Title: Buzz Lightyear of Star Command
Platform DC
Link or Multiplay: Nope
Genre: Action

Based on Disney and Pixar's no-hearted cash-in cartoons-n-cereal spin-off of the wonderful Toy Story series (I have to say Toy Story 2 is one of the best sequels), Buzz Lightyear of Star Command follows the show a bit too closely. Unfortunately, if you've ever seen the animated series, that means a farty graphic style, unfinished animation, and an absolutely humourless approach to what should have been dazzling entertainment. Of course, you can't go fully wrong when you've got Arc Lasers, Iceguns, explosive rockets, Nerf-ish Plasma Ball Guns, Jet Packs, Hoverboards, and all the rest of Star Command's stupifying arsenal of toys to play with.

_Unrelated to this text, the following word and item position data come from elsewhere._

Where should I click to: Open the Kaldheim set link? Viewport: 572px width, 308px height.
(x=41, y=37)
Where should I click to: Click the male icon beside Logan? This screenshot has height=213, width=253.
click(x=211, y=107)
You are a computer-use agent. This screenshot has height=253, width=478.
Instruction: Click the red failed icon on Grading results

The end result is gameplay that's awkwardly inaccurate for the most part, but since Buzz's weapons burst out in a multi-colored array of cluttered bedlam spread all across the screen, it doesn't matter much where Buzz shoots so long as he can see the target. With the bad 3D camera, that's more often a problem than it should be, but so it goes.

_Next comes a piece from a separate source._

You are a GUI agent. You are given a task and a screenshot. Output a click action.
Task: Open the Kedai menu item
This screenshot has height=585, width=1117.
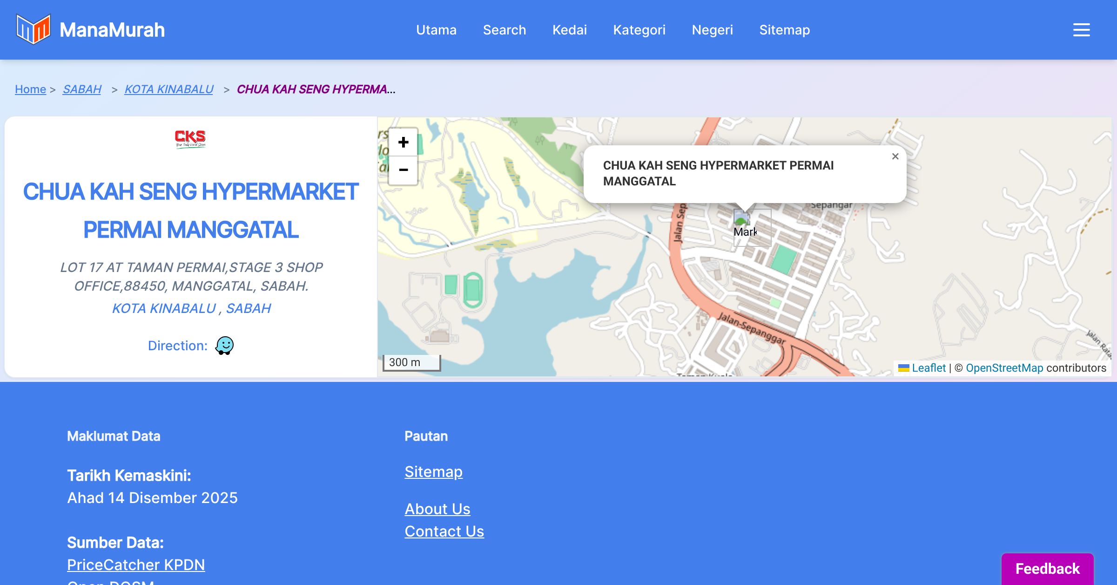[x=569, y=30]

Ignore that Buzz's game is supposed to be a Toy Story game, and you may quite enjoy a night's rental. Particularly when Buzz is hauling his heat-shielded booty across lava plains at the speed of a scream aboard a rocket-powered Hoverboard, Buzz Lightyear is sloppy, goofy fun, like the pained joy you get laughing at somebody who bit their tongue. Sometimes it's ridiculously lame gameplay one scene has you chasing after an evil bandit, and if you take shortcuts in the stage you can actually pass him up and find yourself waiting for him to pass so you can re-begin the chase but when you're moving like quicksilver across a blurring field of colors, it hardly matters whether or not you have fun doing it. You're brain will be so confused by the rush that you'll just figure it's having a good time. And if you're too smart for your mind to be deceived by such simple pleasures, you can always pull off a flip or twist trick to remind your brain that it's not beyond infantile diversions.

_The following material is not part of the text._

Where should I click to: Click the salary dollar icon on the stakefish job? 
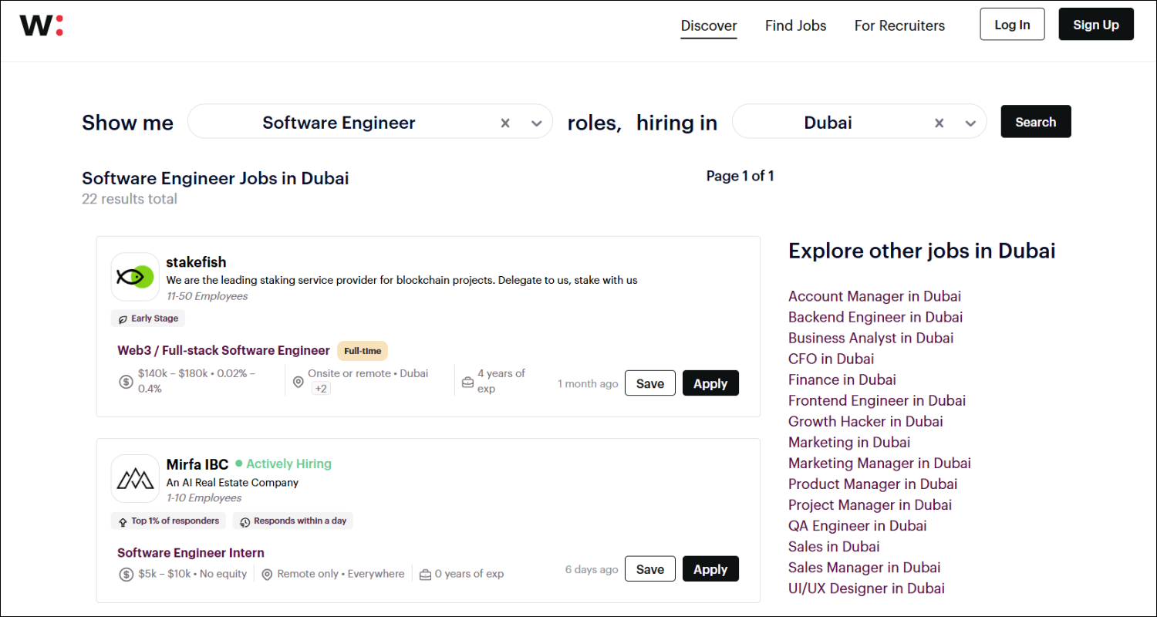click(126, 381)
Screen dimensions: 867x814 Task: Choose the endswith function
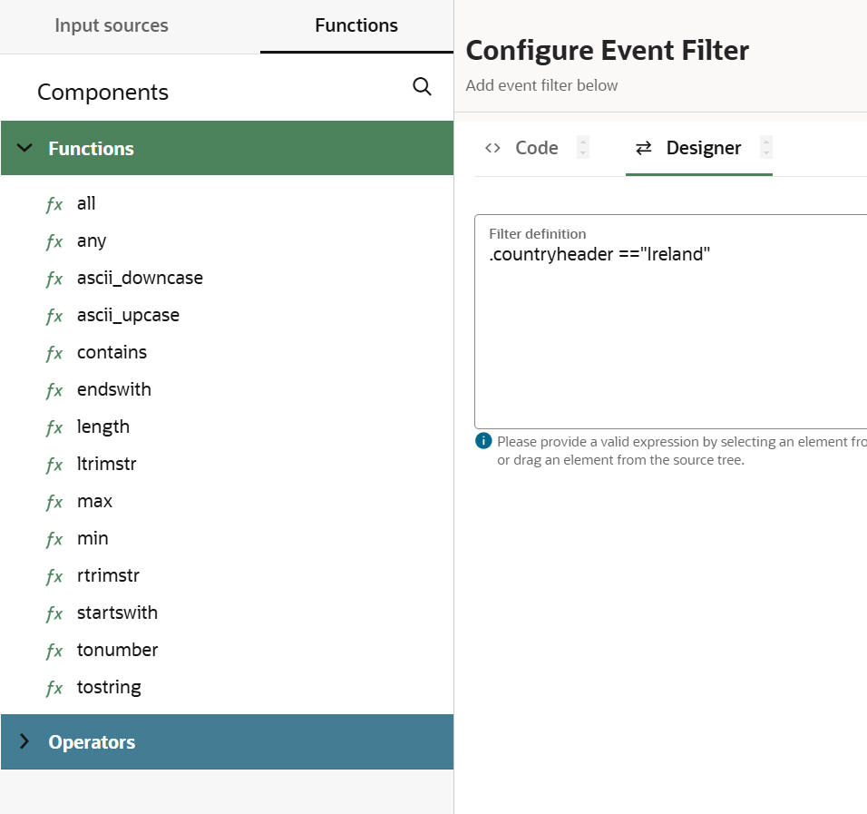pos(114,389)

Where Buzz lets down is in the big picture. Despite the good presentation, this is another Playstation game wrapped up in Dreamcast textures, and you can see it in the blocky architecture and crappy landscape. Even the promise of toon shading is a cardboard front the very first sequence of gameplay shows this to be a sham, as the camera swings around a pixilated figure who just happens to be outlined in dark black lines. Technically, it all seems like a fun idea left unfinished. Buzz himself is articulated about as well as his big-screen counterpart. However, his alien opponents have three cycles of animation apiece.

And maybe that points to the problem here. If this game were based on Toy Story, it might have a chance of having some vibrancy. But it's not. It's really based on a crummy Saturday cartoon series with ripped-off hack shells of the Toy Story characters marionetted through familiar scenes. Intercut throughout the action are clips of the herky-jerky cartoon series. None of the clips make sense. Few even have relevance. All are mirthless lulls in the action. They certainly don't combine to tell a story. And without the heart or soul of Toy Story, what you're left with is an empty space suit set adrift in the universe.

Lets hope to forget this game forever.